Kein Wunder, dass die Post da über Personalabbau nachdenkt – bis zu einer Größe, bei der man rechnerisch nicht mehr auf Aushilfskräfte angewiesen ist. Ob die Personaldecke dann noch für das operative Geschäft reicht, spielt bei dieser Überlegung keine Rolle. Schließlich hat sich die Kundschaft längst daran gewöhnt, dass es nicht immer rundläuft. Die deutsche Sprache hält hier bestechend genau fest, dass man einen Brief aufgibt, wenn man ihn zu Post bringt. Beziehungsweise zur Postagentur, also dem Obst- oder Zeitschriftenladen um die über-übernächste Ecke. Mit dem einstigen „Postamt“, das sich bis heute im Sprachgebrauch festkrallt wie die Theresienwiese, die längst keine Wiese mehr ist, haben solche Agenturen so viel gemein wie das Petersbergl mit der Zugspitze. Aber in München ist man bekanntlich aufs Petersbergl stolz und um die Postagenturen immerhin froh.

Noch etwas anderes mag im Post-Vorstand bei der Entscheidung zum Stellenabbau mitgespielt haben: Die Karriere, also die Beförderung. Und davon versteht ein Postunternehmen ja immerhin was. Man kennt das Muster: Wann immer Personalabbau angekündigt wird, steigt der Aktienkurs, und den Verantwortlichen sind satte Boni sicher. Dazu, falls sie es sich dort nicht schon bequem gemacht haben, ein nettes Platzerl in Vorstand oder Aufsichtsrat.

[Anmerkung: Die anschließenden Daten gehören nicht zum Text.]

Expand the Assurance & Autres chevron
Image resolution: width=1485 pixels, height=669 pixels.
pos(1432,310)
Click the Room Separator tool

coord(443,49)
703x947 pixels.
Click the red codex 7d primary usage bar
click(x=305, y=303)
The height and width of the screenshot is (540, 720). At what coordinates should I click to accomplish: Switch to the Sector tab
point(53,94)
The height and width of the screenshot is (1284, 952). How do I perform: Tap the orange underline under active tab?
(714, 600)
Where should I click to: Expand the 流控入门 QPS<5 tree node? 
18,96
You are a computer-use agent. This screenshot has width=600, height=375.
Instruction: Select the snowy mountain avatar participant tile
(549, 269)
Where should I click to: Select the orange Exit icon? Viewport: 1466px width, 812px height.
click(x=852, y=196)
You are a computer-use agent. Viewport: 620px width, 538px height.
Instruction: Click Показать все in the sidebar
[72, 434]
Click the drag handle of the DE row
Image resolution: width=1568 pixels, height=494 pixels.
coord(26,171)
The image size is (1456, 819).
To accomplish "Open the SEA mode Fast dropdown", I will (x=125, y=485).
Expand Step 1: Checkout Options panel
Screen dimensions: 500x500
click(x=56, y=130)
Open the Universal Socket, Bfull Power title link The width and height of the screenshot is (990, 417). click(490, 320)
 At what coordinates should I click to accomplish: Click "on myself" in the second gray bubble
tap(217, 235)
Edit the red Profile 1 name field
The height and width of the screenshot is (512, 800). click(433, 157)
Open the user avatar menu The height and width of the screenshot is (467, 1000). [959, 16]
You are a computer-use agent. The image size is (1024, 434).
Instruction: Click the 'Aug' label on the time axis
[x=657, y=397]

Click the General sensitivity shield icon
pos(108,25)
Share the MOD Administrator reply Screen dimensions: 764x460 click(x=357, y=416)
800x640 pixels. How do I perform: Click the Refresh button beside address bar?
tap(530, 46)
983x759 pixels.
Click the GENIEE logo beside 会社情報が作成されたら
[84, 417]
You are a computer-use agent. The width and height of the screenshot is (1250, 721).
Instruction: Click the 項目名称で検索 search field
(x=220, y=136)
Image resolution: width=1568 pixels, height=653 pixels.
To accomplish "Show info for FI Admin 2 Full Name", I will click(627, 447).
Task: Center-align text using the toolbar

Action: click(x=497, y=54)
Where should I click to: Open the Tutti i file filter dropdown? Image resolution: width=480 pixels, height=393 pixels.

Dass weniger Personal die originäre Aufgabe des Unternehmens – Beförderung von Postsendungen vom Absender zum Empfänger – womöglich nicht mehr erfüllen kann, sieht man im 41. Stock des Bonner Post-Towers gelassen. Erstens, so hieß es, gibt’s eh immer weniger Briefe. Die Zeit, in der die Nachfrage unsere Kapazitäten noch übersteigt, sitzen wir einfach aus. Und wenn’s ganz schlimm kommt, kassieren wir halt das Porto und schicken die Briefe einfach mit der Post.